Here's an idea: if we begin to accept the fact that clubbing doesn't necessarily need to take place in traditional club space, or within a timeframe, and that disavowing tradition can lead to greater enjoyment, then maybe promoters will stand a better chance of succeeding in a market that's determined to watch them fail. A paradigm shift of sorts is needed because, let's face it, the supposed glory days of nightlife—oh, to be back when there was a club on every street corner and a perfect pinger in every pocket—won't make a comeback in an era of immense fiscal pressure.

Rather, the places that are seeing the first flushes of success as a result of attempting to tap into this alternative approach understand that they need to simulate what was best about club culture in a way that's doable under current socio-economic conditions and in line with contemporary leisure-time trends. With young people—a nebulous, rather unhelpful term I know, but the only one with any real weight we have recourse to—swapping the big night out for the cosy night in, and millennials displaying the kind of attention spans that'd put puppies to shame, it seems like offering them a way of experience the club for a couple of hours without the commitment of a whole night and the cost of a week's worth of living expenses is an avenue that needs to explored in detail.

This isn't to say we should bin having old-fashioned clubbing experiences in gentrified areas altogether. As everyone's favorite French Marxist philosopher Henri Lefebvre would happily tell you over a bottle of continental lager over the din of "Hot in Herre" in a Northern Quarter bar on a Saturday night, our (pre)conceptions about space affect the space around us. In other words, if we collectively write off areas we now have to share with those who don't fit the social profile we've decided is the one that suits 'our' concept of how nightlife should 'be', then self-fulfilling-prophecy'll turn it's steely gaze in our direction and let the lunatics take over the asylum.

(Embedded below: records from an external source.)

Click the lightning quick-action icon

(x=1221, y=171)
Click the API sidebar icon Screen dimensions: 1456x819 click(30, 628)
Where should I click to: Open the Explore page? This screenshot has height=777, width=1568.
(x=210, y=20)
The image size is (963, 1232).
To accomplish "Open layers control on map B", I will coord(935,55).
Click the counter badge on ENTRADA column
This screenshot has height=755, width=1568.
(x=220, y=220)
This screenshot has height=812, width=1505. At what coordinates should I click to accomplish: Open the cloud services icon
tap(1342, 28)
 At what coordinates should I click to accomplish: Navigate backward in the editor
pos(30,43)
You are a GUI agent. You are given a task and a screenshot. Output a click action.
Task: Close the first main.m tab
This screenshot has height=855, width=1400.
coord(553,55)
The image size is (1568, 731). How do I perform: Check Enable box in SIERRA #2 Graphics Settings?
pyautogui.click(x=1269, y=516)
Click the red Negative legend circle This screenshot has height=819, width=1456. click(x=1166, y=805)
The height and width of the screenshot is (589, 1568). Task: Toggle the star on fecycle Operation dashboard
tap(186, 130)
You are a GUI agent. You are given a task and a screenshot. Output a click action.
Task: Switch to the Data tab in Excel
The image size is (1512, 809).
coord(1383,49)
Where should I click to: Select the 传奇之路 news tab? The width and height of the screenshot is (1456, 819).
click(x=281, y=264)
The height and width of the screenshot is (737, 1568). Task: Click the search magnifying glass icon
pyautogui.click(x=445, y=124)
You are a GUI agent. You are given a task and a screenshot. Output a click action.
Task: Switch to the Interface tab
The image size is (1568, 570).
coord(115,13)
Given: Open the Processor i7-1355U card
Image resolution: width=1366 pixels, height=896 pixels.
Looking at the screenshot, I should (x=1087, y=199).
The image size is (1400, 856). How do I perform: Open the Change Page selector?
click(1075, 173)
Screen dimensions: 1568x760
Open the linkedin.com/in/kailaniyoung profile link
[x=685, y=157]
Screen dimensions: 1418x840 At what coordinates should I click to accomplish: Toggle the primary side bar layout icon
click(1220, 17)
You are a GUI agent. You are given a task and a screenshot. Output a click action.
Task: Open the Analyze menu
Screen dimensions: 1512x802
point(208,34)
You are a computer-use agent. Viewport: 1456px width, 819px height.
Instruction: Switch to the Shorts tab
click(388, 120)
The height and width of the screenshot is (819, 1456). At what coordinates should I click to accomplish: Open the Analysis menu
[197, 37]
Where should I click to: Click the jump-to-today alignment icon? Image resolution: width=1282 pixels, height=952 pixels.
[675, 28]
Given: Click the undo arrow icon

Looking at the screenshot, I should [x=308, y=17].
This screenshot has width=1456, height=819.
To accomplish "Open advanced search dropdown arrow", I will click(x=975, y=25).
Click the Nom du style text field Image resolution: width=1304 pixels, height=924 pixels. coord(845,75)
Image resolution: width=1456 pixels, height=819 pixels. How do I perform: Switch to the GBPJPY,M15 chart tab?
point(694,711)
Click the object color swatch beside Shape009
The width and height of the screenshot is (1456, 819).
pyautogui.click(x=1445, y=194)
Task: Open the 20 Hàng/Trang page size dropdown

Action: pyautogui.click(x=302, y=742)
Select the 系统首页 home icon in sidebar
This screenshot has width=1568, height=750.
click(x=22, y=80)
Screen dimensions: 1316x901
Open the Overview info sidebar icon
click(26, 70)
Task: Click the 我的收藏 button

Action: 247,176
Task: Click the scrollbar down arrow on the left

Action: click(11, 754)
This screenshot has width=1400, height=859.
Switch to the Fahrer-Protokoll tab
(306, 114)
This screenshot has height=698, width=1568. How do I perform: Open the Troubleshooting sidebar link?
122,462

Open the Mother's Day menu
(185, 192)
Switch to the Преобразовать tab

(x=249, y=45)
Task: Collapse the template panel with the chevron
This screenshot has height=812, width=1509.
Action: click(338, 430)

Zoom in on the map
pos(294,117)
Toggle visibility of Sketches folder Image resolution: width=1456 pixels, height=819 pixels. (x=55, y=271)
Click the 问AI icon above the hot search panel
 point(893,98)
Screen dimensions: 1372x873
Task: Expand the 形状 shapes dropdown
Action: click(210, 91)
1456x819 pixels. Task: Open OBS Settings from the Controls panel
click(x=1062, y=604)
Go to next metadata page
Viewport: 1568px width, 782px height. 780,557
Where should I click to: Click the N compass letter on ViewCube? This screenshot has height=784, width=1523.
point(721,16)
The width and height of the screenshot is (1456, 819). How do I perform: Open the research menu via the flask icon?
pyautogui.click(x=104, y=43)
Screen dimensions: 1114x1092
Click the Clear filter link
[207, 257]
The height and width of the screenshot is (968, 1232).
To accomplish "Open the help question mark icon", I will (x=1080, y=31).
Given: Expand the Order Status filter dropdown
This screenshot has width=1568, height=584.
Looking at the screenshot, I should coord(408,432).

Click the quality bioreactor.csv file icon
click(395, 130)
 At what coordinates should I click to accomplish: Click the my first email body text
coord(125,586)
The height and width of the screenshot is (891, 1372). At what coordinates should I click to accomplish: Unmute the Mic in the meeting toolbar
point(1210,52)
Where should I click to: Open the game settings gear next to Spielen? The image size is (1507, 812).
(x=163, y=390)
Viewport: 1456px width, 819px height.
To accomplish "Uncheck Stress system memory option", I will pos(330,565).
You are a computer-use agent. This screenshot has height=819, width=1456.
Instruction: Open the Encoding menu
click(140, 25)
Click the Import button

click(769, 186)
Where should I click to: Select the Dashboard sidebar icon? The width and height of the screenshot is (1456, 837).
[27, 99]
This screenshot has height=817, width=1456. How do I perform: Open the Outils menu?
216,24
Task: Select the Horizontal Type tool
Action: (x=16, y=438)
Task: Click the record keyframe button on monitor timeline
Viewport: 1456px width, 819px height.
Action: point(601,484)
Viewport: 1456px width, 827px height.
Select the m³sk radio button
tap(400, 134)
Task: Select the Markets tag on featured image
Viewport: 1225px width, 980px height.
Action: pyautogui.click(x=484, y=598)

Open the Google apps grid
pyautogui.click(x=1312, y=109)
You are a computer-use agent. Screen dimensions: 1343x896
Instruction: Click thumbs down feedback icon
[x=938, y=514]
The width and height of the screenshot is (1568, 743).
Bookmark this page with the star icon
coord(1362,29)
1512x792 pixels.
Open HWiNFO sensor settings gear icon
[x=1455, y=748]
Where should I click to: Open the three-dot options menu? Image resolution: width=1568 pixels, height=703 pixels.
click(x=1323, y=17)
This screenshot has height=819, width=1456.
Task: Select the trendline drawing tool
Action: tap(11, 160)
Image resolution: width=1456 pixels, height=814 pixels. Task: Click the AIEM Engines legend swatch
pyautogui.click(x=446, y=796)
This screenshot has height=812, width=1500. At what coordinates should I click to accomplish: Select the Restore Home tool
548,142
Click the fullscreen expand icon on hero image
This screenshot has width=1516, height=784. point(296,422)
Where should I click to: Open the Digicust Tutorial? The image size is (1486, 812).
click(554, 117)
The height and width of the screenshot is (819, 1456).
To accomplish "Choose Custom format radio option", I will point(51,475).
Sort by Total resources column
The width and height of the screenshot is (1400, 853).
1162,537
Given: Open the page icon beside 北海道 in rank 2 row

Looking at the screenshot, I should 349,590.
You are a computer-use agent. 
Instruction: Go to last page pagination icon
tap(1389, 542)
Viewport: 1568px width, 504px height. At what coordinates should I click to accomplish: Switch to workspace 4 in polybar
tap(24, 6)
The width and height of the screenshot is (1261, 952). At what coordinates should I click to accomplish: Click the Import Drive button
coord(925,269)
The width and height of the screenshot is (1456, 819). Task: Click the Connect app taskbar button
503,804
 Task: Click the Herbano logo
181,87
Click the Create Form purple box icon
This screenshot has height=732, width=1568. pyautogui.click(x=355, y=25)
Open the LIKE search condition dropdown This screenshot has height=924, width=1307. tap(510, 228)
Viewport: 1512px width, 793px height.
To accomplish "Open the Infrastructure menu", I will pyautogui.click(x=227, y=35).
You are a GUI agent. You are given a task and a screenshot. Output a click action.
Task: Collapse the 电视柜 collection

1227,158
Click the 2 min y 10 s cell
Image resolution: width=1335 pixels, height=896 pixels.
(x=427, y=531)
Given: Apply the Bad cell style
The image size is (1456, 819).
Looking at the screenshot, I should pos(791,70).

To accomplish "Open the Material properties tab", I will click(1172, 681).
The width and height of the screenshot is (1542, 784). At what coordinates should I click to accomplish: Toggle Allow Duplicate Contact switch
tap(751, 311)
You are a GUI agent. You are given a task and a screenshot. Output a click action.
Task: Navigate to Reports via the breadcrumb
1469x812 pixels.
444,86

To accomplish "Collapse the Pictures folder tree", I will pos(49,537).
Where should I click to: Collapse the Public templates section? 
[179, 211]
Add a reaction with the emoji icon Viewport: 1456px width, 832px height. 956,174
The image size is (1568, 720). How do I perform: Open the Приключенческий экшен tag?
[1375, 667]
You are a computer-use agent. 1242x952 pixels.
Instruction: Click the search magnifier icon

Turning our attention firmly back to an area of Manchester where you're now more likely to find yourself dropping a weeks' wages on Coke floats than cocaine, we're starting to see bands of resistance pop up in the Northern Quarter. Sophie Jarvis, one of the owners of new Port Street space Stage & Radio, concedes that "the Northern Quarter has developed into a mainstream R&B and hip-hop scene with most bars playing the same music," but rather than trying to compete, she's keen to tap into other past traditions. "Sunday used to be one of the best days to go out in Manchester and somehow it has been lost. We're hoping to kick start the Sunday daytimes around the area with our free parties."

The importance of retaining variety in our city centers is twofold when the current shrinkage of the music industry is taken into account. But with the trend for album exclusives pushed by competing streaming giants like Apple and Tidal, the idea of having differing but cooperative music policies within the same area does seem like a bit of an utopian ideal in the current climate. Nevertheless, like fighting for Fabric, the struggle to keep at least some of the Northern Quarter underground and progressive seems worthwhile, while maybe it's also time to concede parts of it are indeed lost to change and punters with a penchant for commercial music. The good news is, space is multifarious these days and thanks to committed promoters ever more inventive ways of offering us clubbing experiences, whether through streams or shorter and cheaper nights out, clubbing as a culture will continue to thrive. Hopefully.